Jean-Claude Keyes had died the thousand deaths on the boards, had read the daily deaths in the newspapers, had seen slow-motion deaths on-screen, but this was his first encounter with the real thing. Turning aside, he lost his breakfast, lunch, dinner, and what little naïveté remained in his heart. As Keyes raised his head, he saw the shining again, the brief glow which had brought him here, just off to his left; there, in a slight indentation in the soggy earth, was a tiny pile of silvery fragments. In a daze, he picked them up and stared at them long to enough to identify them as sequins, then forgot them as he automatically reached into his pocket for his cigarettes. The star-shaped flakes drifted down the lining of his jacket to join his house-keys, the stub of his ticket, and some errant lint
Breathing deeply several times to regain his self-control, Keyes stood up. For a moment he was unable to take his eyes from the body. Alan Wales, he thought, had certainly picked an uncomfortable position in which to die. Limbs were protruding every which way. Still, there was something oddly theatrical about Wales’ pose, not that it mattered to him now that his acting was
ended permanently.
“He wasn’t this dramatic onstage tonight,” Keyes said softly. Then, he heard a voice above him and cocked an ear in its direction, as if he was a troll at the bottom of a well listening to the song of an innocent peasant about to draw water.

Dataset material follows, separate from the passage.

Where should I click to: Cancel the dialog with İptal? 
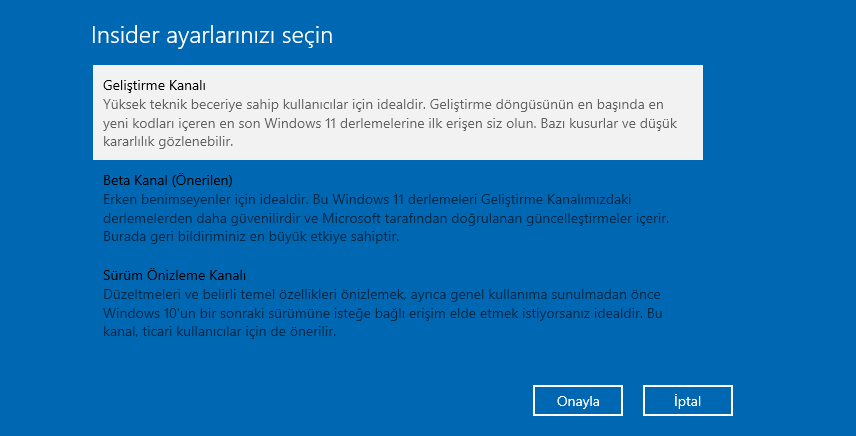[x=688, y=401]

(2:8) The Festival Theatre, grounds
Keyes recognized the affected drawl of Hobart Porliss.
“Where is the damned thing?” Porliss was muttering, and Keyes assumed the director was alone, since there were no other voices or footsteps. A few seconds later, Porliss’ voice was followed by Porliss’ face, which became puzzled as soon as he looked down and saw Keyes through the round frame of the well.
“Porliss,” Keyes said without prologue, “you’ve got a problem.”
“Only one?” Porliss asked sourly, his eyes darting about as if seeking someone other than Keyes. Then Porliss saw the body.
“This one’s enough.” Keyes gestured for Porliss to descend, and the fat man obliged.
He stared at the corpse.
“Alan...?”
Keyes nodded.
“Is he...? I mean he looks...”
“He is,” Keyes said.
“Alan...” Porliss murmured again, with an intonation and expression Keyes could nor quite interpret; it seemed almost like relief.